[Exercise] What you should give back is every line from the one containing "Viewport: 790px width, 647px height." through the last line of the records below, word for word and without pictures.

[Extracted records]

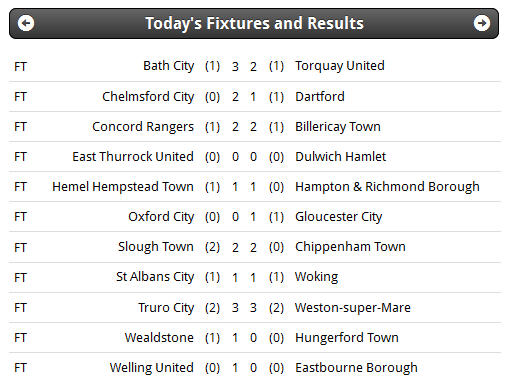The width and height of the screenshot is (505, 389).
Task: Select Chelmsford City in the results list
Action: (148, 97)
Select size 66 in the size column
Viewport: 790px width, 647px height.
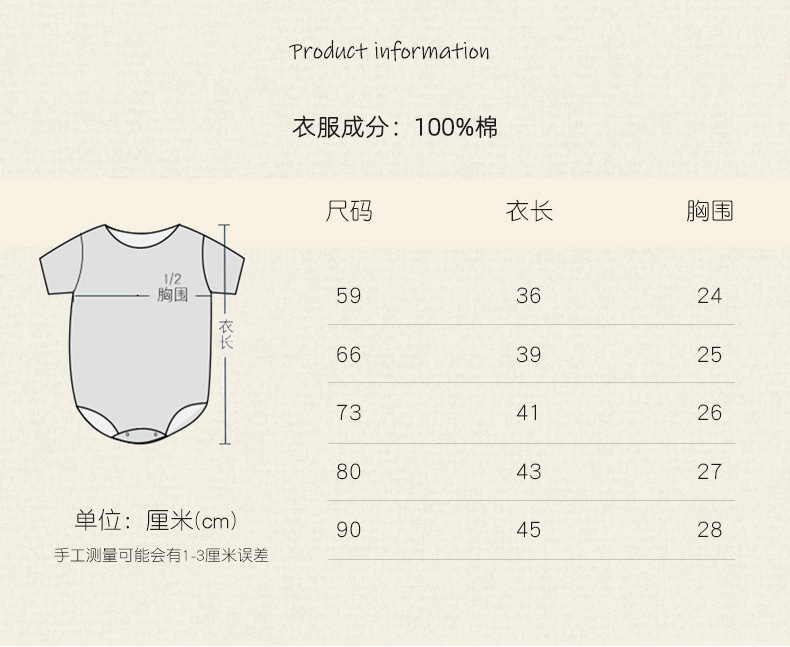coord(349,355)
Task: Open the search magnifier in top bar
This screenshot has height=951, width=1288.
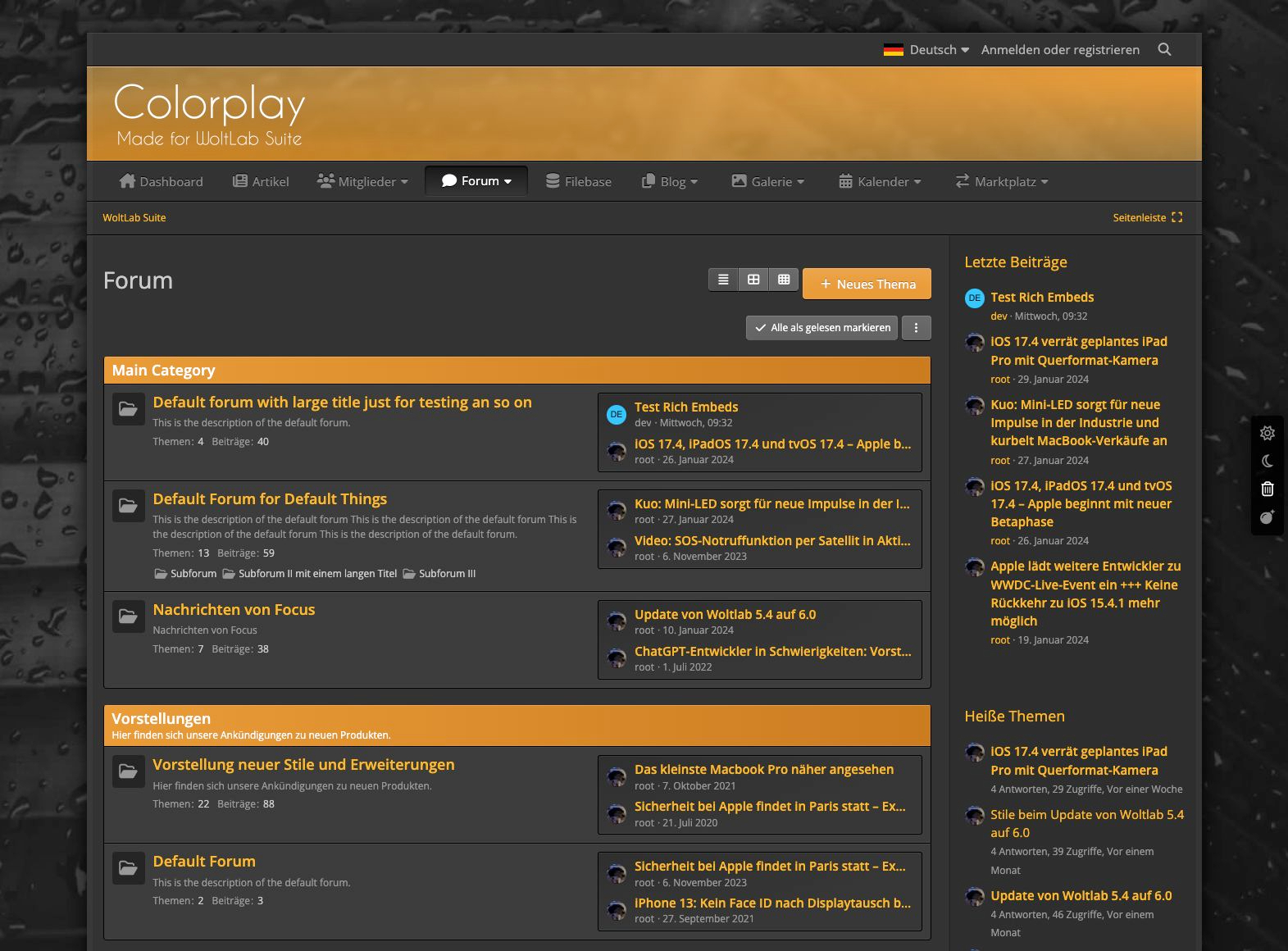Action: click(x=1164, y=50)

[Result]
Viewport: 790px width, 647px height.
coord(349,355)
Task: Open the search magnifier in top bar
This screenshot has height=951, width=1288.
Action: click(x=1164, y=50)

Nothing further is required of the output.